Selain perbedaan yang ada, kedua buku pembahasan
tersebut juga memiliki perssamaan, yaitu pada pembahasan tujuan analisis
kesalahan. Tujuan analisis kesalahan berbahasa baik menurut Tarigan &
Tarigan dengan Pateda yaitu terdiri atas empat tujuan yaitu:
1. Menentukan
urutan penyajian butir-butir yang diajarkan dalam kelas dan buku teks;
2. Menentukan
penekanan-penekanan dalam hal penjelasan dan latihan;
3. Memperbaiki
pengajaran remedial; dan
4. Memilih
butir-butir yang tepat untuk mengevaluasi penggunaan bahasa si terdidik.
·
Markhamah, dkk dengan
judul buku “Analisis Kesalahan dan Kesantunan Berbahasa”
Pembahasan bab
III menurut Markhamah, dkk (2009) yaitu mengenai kepaduan dan ketepatan makna.
Ciri kalimat
efektif yang lain selain yang sudah isebutkan di muka adalah adanya kepaduan
unsure-unsur yang ada pada suatu kalimat. Ada beberapa ketentuan yang perllu
diperhatikan supaya pemakai bahasa dapat menyusun kalimat yang padu.
1. Tidak
meletakkan keterangan yang berupa klausa antara S (subjek) dan P (predikat);
2. Tidak
meletakkan keterangan aspek di depan S;
3. Tidak
menempatkan keterangan aspek di antara pelaku dan pokok kata kerja yang
merupakan kata kerja pasif bentuk diri; dan
4. Tidak
menyisipkan kata depan di antara P dan O (objek).
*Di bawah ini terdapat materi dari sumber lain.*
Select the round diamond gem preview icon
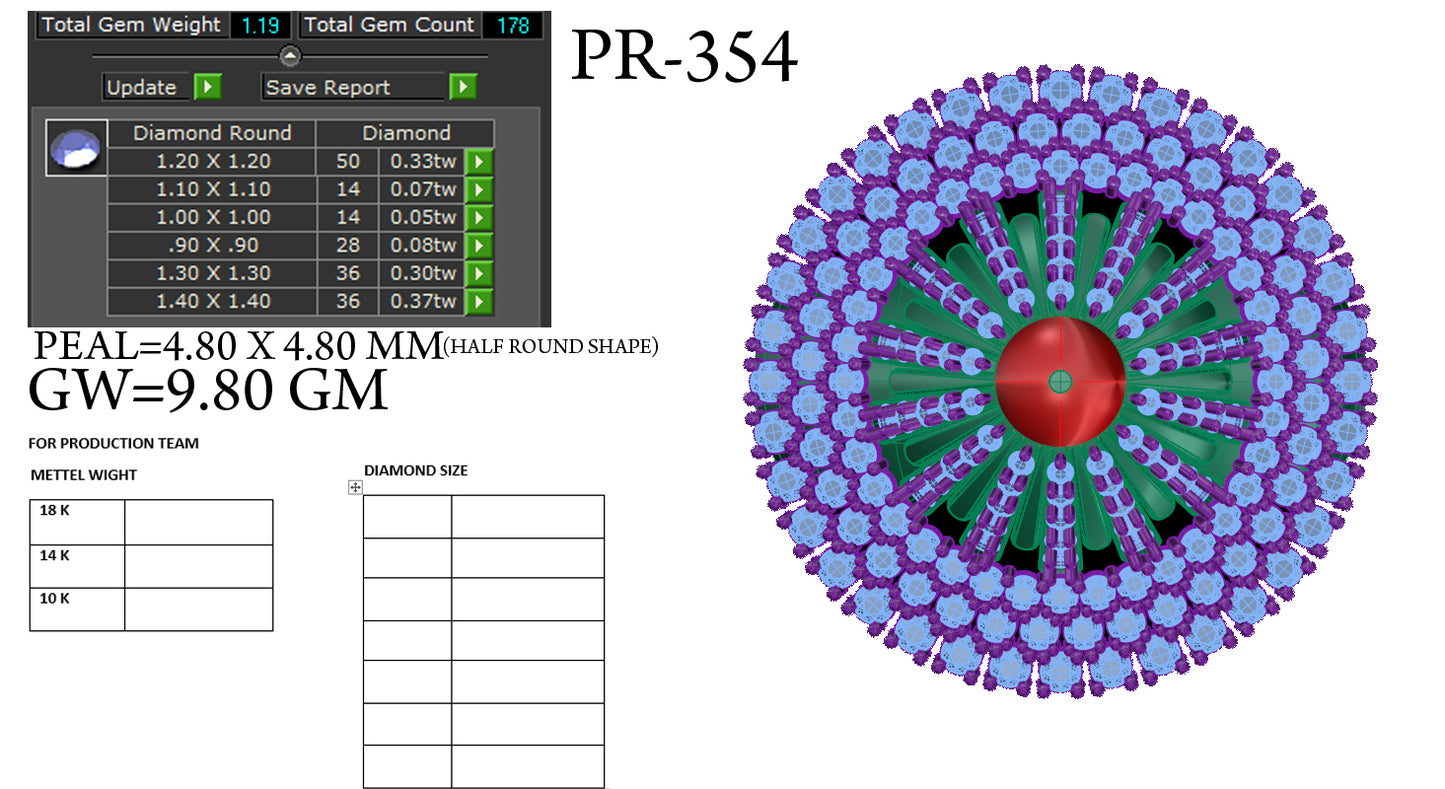Screen dimensions: 1445x789 click(x=77, y=148)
Kalimat efektif adalah kalimat yang tepatmaknanya.
Ketepatan makna, di samping ditentukan oleh ketepatan letak unsure-unsur
kalimat yang akan memantapkan makna, bisa juga ditentukan oleh ketiadaan kata
mubazir (kalimat hemat).
·
Dr. Mansoer Pateda
dalam karyanya yang berjudul “Analisis Kesalahan”
Penjelasan Bab III
dalam bukunya Pateda membahas tentang daerah dan sifat kesalahan. Daerah dan
sifat kesalahan ini terdiri atas daerah kesalahan fonologi, morfologi,
sintaksis, semantis, dan kesalahan memfosil. Berbeda dengan Setyawati (2010)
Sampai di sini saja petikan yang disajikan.